Bradley Geden, Sr. Product Marketing Manager
Bradley Geden, Sr. Product Marketing Manager
Artificial intelligence (AI) is poised to give semiconductors an enormous boost. That’s partly because more chips will be sold. But hardware will also get a bigger share of the dollars in the hardware/software stack, because, without the right hardware, software execution will be sluggish. McKinsey sees AI silicon sales quadrupling by 2025, landing somewhere in the range of $18-21 billion per year. A bigger share of that hardware will be in the cloud for training and cloud inference, but hardware for edge inference will see faster growth. So, the race is on for creating the most effective training and inference hardware engines.
But AI is posing huge challenges for silicon designers in the balancing of performance, power, and area (PPA). Aggressive optimizations implemented throughout the RTL-to-GDSII flow help to improve overall PPA results while allowing faster design closure. Those optimizations, however, are of little value if they cannot be verified through formal equivalence checking before being fully committed to ensuring that overall functionality is correct.
AI designs place extreme demands upon silicon and designers. The focus of functionality is on general matrix multiplication (GEMMs) and convolutions. These require intensive multiply-accumulate (MAC) operations, with lots of moving data that drives up power. A careful balance must be struck between computation and memory, with high memory capacity and bandwidth required to avoid limiting performance due to data movement bottlenecks.
A full AI solution involves a complete software stack atop the hardware, along with design tools and an AI Software Development Kit (SDK). But it’s the hardware that’s critical for scaling. Google claims that, without its Tensor Processing Unit (TPU), the growth in Google Assistant would have required that the data center size be doubled. According to McKinsey, the majority of AI hardware will be an SoC or, like the TPU, an ASIC.

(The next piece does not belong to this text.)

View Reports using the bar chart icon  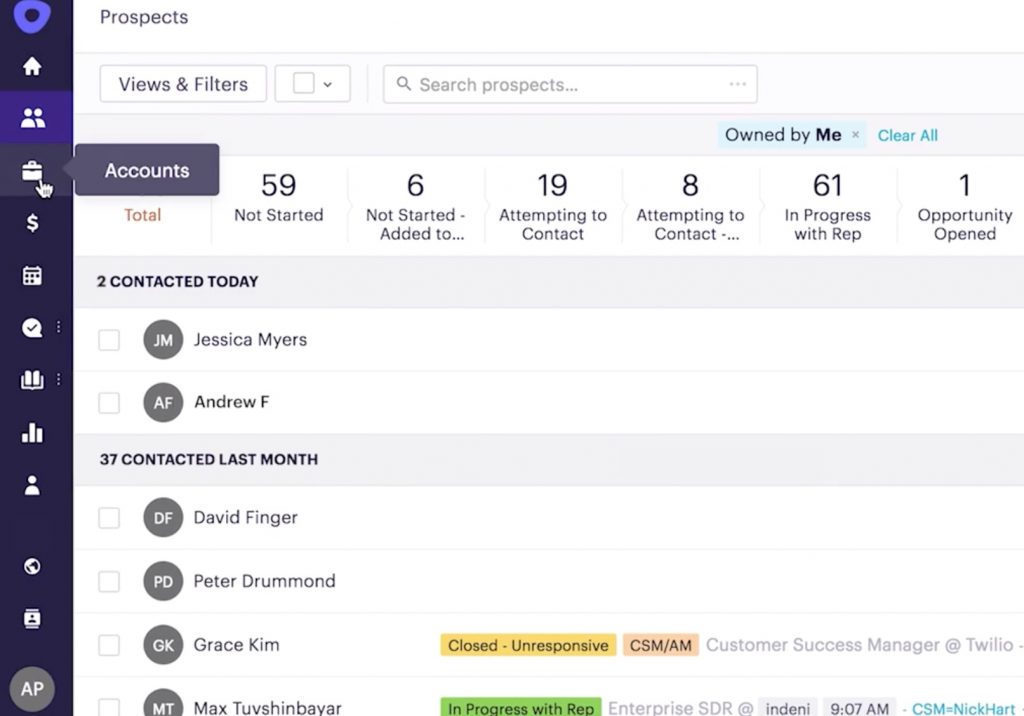click(33, 433)
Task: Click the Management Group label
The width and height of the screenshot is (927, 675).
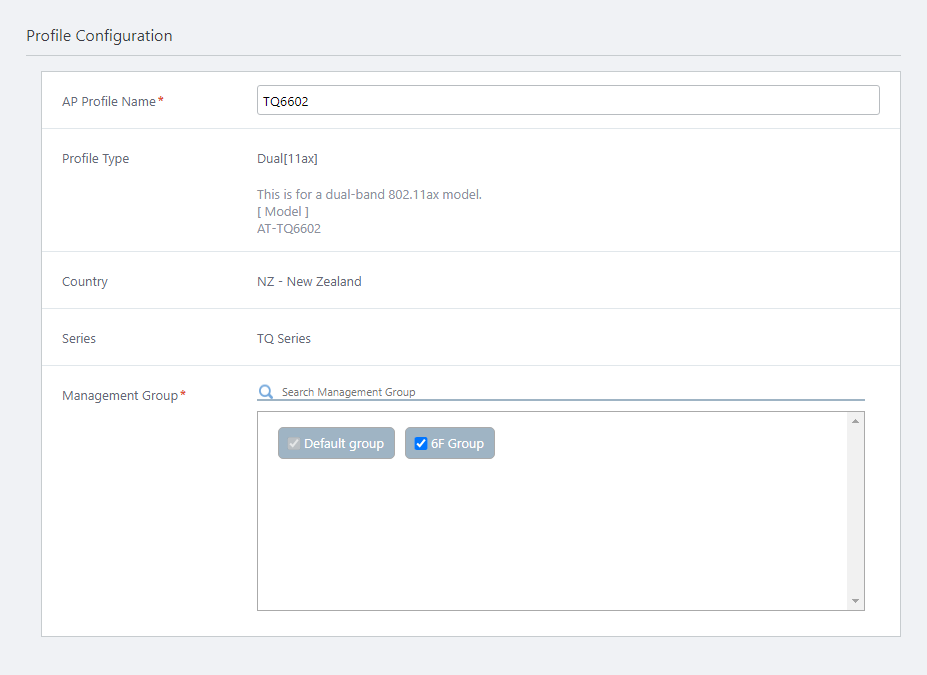Action: tap(119, 396)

PPA refers to the balance and tradeoffs between speed, power, and silicon area (which means cost). For AI, each one of these can be important:
Keeping the balance between these three attributes is a really tough job. It may mean trying multiple architectures, and, for each of those, it places a huge burden on the EDA tools.
Figure 1: Advanced optimizations in synthesis utilized in AI designs.
Advanced optimizations make extensive changes to the design structure. Ideally, all of the changes are made perfectly, and the original functionality remains. But the cost of a mask re-spin and the opportunity cost of being late to market mean that a designer will want to start running equivalency checking as early as possible in the design process through the synthesis iterations to ensure that as various optimizations are experimented with, that ultimately, they end up with a design that has the highest Quality of Results (QoR)/PPA and can be verified.
The only way to be confident – and to give all stakeholders the confidence – that overall functionality remains unperturbed through the design flow and optimization is through formal logic equivalence checking. But some of the more sophisticated optimizations may obscure internal points that must be proven equivalent. This can cause a proof that takes a very long time to complete – or might even not complete at all, requiring design engineers to switch off optimizations and sacrifice their PPA goals.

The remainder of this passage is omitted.